While it is difficult to perform an assessment with all three purposes in mind, teachers must be able to understand the three
purposes of assessment, including knowing when and how to use them.

The Roles of Classroom Assessment in the Teaching-Learning Process


Assessment is an integral part of the instructional process where teachers design and conduct instruction (teaching), so
learners achieve the specific target learning outcomes defined by the curriculum. While the purpose of assessment may be classified
as assessment of learning, assessment for learning, and assessment as learning, the specific purpose of an assessment depends on
the teacher’s objective in collecting and evaluating assessment data from learners. More specific objectives for assessing student
learning are congruent to the following roles of classroom assessment in the teaching-learning process: formative, diagnostic,
facilitative, and motivational, each of which is discussed below.

Formative. Teachers conduct assessment because they want to acquire information on the current status and level of
learners’ knowledge and skills or competencies. Teachers may need information (e.g., prior knowledge, strengths) about
the learners prior to instruction, so they can design their instructional plan to better suit the needs of the learners. Teachers
may also need information on learners during instruction to allow them to modify instruction or learning activities to help
learners achieve the learning outcomes. How teachers should facilitate students’ learning may be informed by the
information that may be acquired in the assessment results.
Diagnostic. Teachers can use assessment to identify specific learners’ weaknesses or difficulties that may affect their
achievement of the intended learning outcomes. Identifying these weaknesses allows teachers to focus on specific learning
needs and provide opportunities for instructional intervention or remediation inside or outside the classroom. The
diagnostic role of assessment may also lead to differentiated instruction or even individualized learning plans when deemed
necessary.
Evaluative. Teachers conduct assessment to measure learners’ performance or achievement for the purposes of making
judgment or grading in particular. Teachers need information on whether the learners have met the intended learning
outcomes after the instruction is fully implemented. The learners’ placement or promotion to the next educational level is
informed by the assessment results.
Facilitative. Classroom assessment may affect student learning. On the part of teachers, assessment for learning provides
information on students’ learning and achievement that teachers can use to improve instruction and the learning
experiences of learners. On the part of learners, assessment as learning allows them to monitor, evaluate, and improve
their own learning strategies.
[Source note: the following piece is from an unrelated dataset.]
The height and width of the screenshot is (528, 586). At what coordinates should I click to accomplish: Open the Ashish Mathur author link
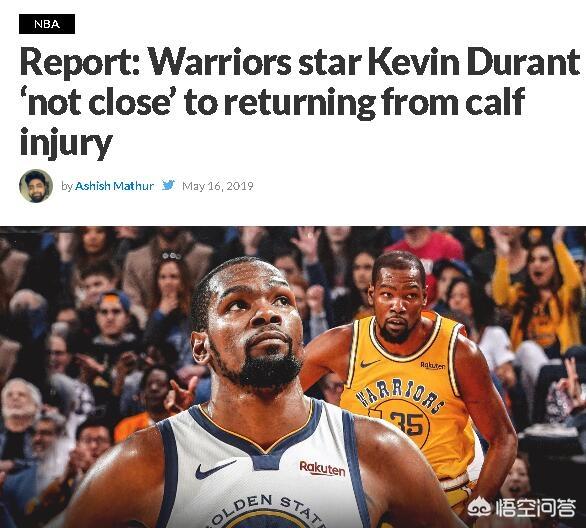pos(114,186)
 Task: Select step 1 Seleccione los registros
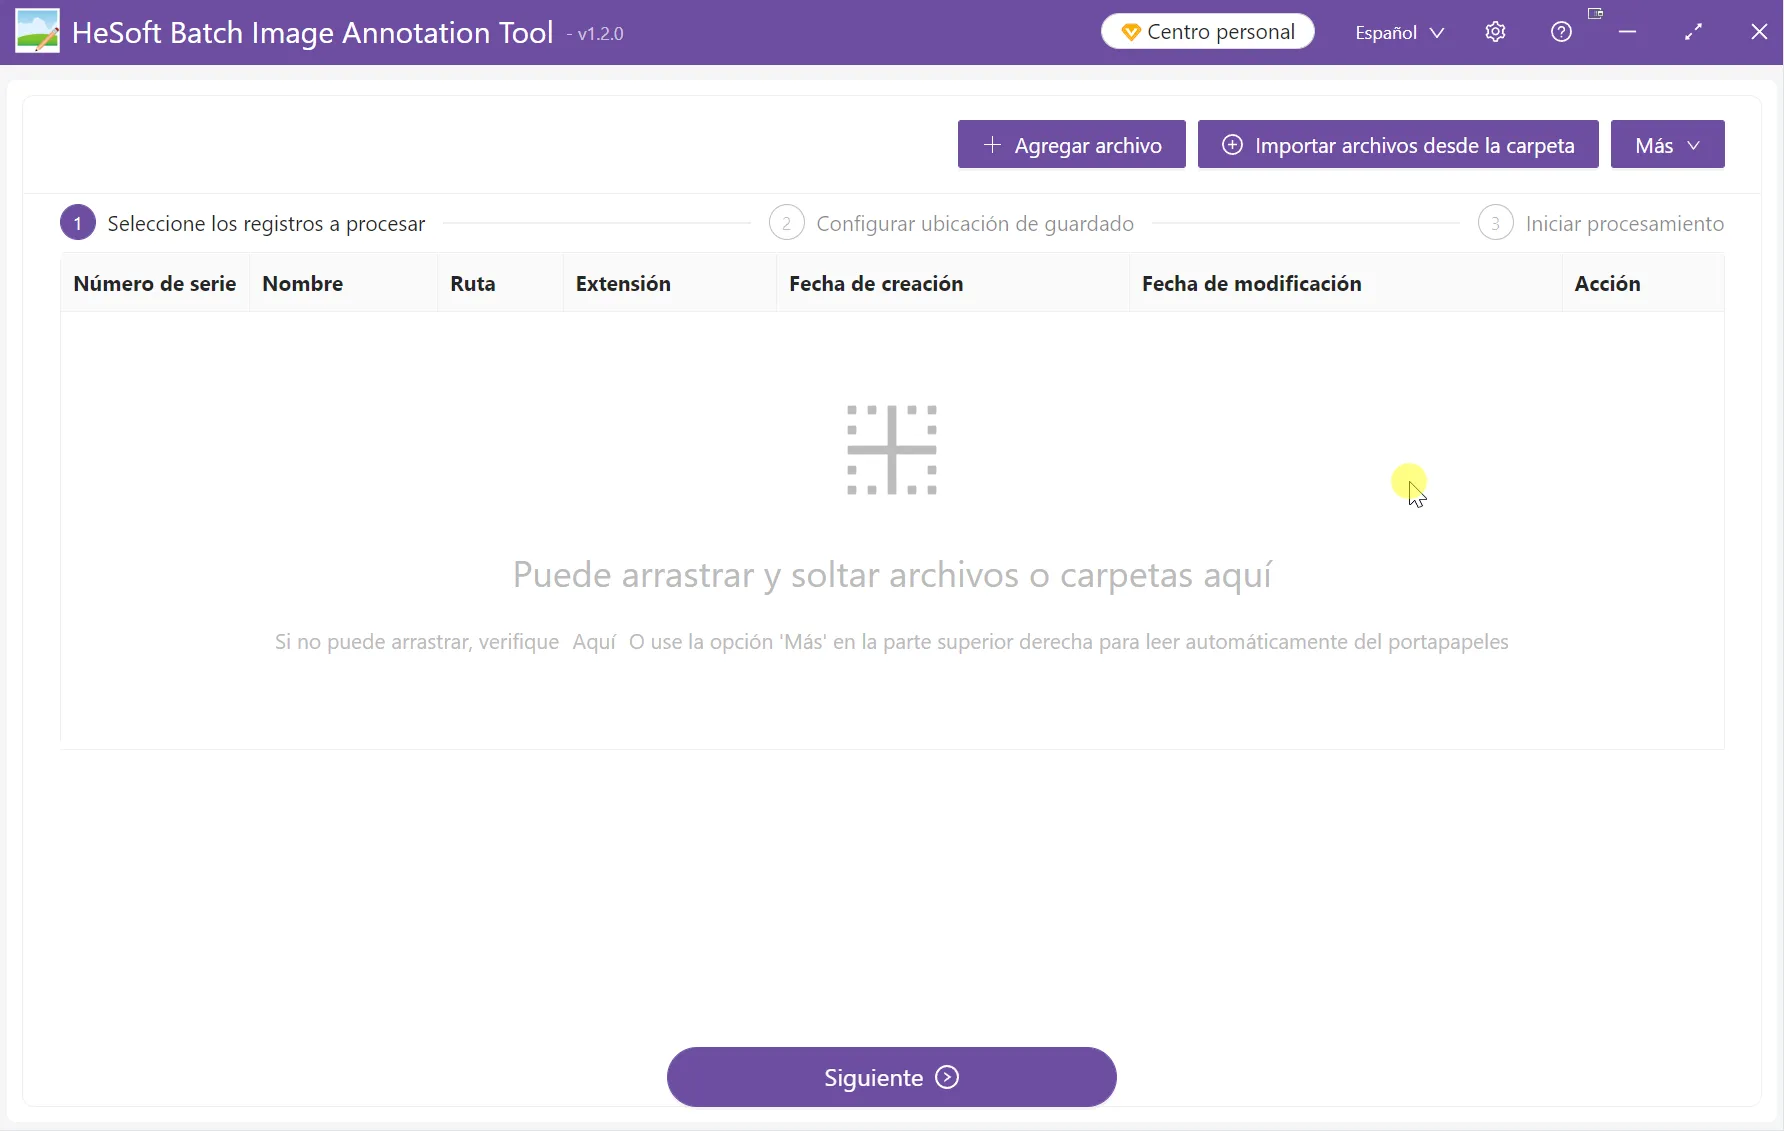243,223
In both cases, student learning is facilitated.
Motivational. Classroom assessment can serve as mechanism for learners to be motivated and engaged in learning and
achievement in the classroom. Grades, for instance, can motivate and demotivate learners. Focusing on progress, providing
effective feedback, innovating assessment tasks, and using scaffolding during activities provide opportunities for
assessment to be motivating rather than demotivating.
10.
What are learning targets?

Educational Goals, Standards, and Objectives


Before discussing what learning targets are, it is important to first define educational goals, standards, and objectives.
Goals. Goals are general statements about desired learner outcomes in a given year or during the duration of a program
(e.g., senior high school).
Standards. Standards are specific statement about what learners should know and are capable of doing at a particular
grade level, subject, or course. McMillan (2014, p 31) described four different types of educational standards: (1) content
(desired outcomes in a content area), (2) performance (what students do to demonstrate competence), (3) developmental
(sequence of growth and change over time), and (4) grade-level (outcomes for a specific grade).
Educational Objectives. Educational Objectives are specific statements of learner performance at the end of an instructional
unit. These are sometimes referred to as behavioral objectives and are typically stated with the use of verbs. The most
popular taxonomy of educational objectives is Bloom’s Taxonomy of Educational Objectives.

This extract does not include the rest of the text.